TASK
Which lines in the records below include the word "resolution"? Report each of them in full.

---------- DATA TO EXAMINE ----------

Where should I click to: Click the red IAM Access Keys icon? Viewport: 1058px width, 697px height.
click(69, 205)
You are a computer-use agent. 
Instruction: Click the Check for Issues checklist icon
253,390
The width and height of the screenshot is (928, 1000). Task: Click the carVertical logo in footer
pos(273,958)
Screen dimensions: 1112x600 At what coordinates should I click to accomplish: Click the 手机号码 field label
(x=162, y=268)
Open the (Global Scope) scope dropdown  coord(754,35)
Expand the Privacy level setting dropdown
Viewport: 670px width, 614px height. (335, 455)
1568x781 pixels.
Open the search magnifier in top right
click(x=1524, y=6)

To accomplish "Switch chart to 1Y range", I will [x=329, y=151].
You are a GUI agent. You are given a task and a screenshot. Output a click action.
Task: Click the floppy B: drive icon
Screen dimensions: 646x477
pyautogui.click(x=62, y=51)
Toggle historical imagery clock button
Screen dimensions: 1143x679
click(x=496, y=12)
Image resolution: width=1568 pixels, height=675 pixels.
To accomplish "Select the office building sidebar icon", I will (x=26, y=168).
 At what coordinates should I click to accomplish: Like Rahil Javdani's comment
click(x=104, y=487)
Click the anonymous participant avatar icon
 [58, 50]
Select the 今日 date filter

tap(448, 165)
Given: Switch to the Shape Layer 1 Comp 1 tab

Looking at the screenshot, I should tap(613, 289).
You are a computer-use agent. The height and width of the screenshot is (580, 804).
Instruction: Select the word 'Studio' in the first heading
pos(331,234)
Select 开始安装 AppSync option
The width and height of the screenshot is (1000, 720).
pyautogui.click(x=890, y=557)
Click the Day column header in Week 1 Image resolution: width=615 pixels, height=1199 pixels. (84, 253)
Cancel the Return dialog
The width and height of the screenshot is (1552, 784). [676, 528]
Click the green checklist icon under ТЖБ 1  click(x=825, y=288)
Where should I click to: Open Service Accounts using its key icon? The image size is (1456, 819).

----------

SOLVED PROBLEM
Image resolution: width=1568 pixels, height=675 pixels.
Click the Day column header in Week 1 Image resolution: width=615 pixels, height=1199 pixels. (84, 253)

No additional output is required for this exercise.